GIVEN DATA: Begin

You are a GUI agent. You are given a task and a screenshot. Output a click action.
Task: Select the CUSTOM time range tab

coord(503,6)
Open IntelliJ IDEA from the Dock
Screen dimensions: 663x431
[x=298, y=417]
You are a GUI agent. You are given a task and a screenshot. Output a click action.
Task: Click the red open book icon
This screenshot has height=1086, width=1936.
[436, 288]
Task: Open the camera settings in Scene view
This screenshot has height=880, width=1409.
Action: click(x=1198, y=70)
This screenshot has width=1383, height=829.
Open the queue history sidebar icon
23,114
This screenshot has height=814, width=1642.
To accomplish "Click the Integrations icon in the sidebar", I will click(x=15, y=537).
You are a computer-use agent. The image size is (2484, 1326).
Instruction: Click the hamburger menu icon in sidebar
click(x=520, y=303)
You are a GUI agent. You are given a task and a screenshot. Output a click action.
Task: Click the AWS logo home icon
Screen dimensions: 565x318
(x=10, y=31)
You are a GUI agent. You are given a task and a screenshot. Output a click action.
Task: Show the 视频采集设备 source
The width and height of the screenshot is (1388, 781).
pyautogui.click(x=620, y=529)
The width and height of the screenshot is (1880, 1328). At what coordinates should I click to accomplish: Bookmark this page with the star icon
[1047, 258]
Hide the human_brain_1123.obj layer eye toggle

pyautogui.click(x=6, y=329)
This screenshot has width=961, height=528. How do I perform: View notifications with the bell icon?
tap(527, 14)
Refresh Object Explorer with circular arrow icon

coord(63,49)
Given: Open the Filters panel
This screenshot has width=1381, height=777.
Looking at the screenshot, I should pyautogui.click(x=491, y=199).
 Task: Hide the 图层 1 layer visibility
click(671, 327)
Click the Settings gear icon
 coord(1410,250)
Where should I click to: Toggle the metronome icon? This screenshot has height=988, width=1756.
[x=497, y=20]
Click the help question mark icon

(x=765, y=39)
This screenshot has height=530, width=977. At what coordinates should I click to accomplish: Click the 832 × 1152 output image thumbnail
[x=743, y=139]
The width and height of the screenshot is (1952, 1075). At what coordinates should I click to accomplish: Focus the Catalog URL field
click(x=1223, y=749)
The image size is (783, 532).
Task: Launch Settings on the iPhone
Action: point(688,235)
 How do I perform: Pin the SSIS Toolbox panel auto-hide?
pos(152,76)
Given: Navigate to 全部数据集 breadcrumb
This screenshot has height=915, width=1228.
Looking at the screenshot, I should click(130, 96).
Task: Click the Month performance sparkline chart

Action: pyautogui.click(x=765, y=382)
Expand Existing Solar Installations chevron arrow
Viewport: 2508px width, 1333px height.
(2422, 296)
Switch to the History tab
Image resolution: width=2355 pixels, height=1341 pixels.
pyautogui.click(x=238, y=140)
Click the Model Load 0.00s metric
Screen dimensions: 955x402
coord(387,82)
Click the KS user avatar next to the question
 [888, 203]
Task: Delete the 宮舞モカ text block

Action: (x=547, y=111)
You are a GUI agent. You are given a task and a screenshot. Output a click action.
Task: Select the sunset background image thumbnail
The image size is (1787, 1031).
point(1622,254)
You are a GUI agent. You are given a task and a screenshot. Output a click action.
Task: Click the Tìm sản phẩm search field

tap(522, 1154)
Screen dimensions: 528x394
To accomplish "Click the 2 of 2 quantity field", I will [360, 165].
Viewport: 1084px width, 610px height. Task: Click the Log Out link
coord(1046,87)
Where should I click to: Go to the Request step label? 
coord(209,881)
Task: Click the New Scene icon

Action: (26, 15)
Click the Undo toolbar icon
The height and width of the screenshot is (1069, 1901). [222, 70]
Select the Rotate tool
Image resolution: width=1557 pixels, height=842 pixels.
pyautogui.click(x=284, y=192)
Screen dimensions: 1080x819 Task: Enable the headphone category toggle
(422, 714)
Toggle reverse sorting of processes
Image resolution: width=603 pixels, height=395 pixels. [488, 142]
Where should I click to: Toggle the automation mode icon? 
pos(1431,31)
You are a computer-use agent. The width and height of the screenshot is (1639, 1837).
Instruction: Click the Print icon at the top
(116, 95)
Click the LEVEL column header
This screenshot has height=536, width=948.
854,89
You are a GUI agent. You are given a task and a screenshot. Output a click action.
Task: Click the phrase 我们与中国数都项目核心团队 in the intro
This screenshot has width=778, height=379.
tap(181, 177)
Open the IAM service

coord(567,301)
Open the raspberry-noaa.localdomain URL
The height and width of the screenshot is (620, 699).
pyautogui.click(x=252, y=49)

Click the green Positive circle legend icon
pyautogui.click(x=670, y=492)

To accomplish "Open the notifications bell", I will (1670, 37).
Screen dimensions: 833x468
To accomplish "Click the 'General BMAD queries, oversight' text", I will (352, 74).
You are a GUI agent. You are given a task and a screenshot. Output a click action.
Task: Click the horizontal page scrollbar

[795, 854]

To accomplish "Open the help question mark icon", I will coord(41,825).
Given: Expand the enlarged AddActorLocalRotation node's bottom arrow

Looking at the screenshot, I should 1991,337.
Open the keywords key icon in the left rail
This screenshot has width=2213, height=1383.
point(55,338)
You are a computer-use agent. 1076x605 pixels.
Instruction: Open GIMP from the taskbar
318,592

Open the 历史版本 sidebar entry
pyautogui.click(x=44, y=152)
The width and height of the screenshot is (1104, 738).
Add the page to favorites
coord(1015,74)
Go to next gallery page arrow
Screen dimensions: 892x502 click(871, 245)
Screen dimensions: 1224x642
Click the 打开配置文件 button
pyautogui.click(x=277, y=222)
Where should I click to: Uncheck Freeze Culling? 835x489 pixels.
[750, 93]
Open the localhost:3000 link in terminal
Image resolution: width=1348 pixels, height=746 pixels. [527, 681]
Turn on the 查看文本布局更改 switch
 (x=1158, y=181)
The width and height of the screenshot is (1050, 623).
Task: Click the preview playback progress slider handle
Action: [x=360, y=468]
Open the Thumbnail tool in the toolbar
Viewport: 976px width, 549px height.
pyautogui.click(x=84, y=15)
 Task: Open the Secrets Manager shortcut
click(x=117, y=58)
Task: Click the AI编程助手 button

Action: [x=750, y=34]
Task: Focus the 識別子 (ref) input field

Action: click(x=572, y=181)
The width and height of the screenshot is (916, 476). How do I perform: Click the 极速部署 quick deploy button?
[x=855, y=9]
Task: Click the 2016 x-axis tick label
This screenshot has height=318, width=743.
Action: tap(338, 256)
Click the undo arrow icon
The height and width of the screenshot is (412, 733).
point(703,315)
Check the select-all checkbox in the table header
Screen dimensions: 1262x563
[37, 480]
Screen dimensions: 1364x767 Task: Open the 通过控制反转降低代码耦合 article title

GIVEN DATA: End

REQUIRED WORK =>
If the word "will" is on a line above, return that line.

ANSWER BELOW =>
To accomplish "Click the Integrations icon in the sidebar", I will click(x=15, y=537).
To accomplish "Click the 2 of 2 quantity field", I will [360, 165].
To accomplish "Open the notifications bell", I will (1670, 37).
To accomplish "Click the 'General BMAD queries, oversight' text", I will (352, 74).
To accomplish "Open the help question mark icon", I will coord(41,825).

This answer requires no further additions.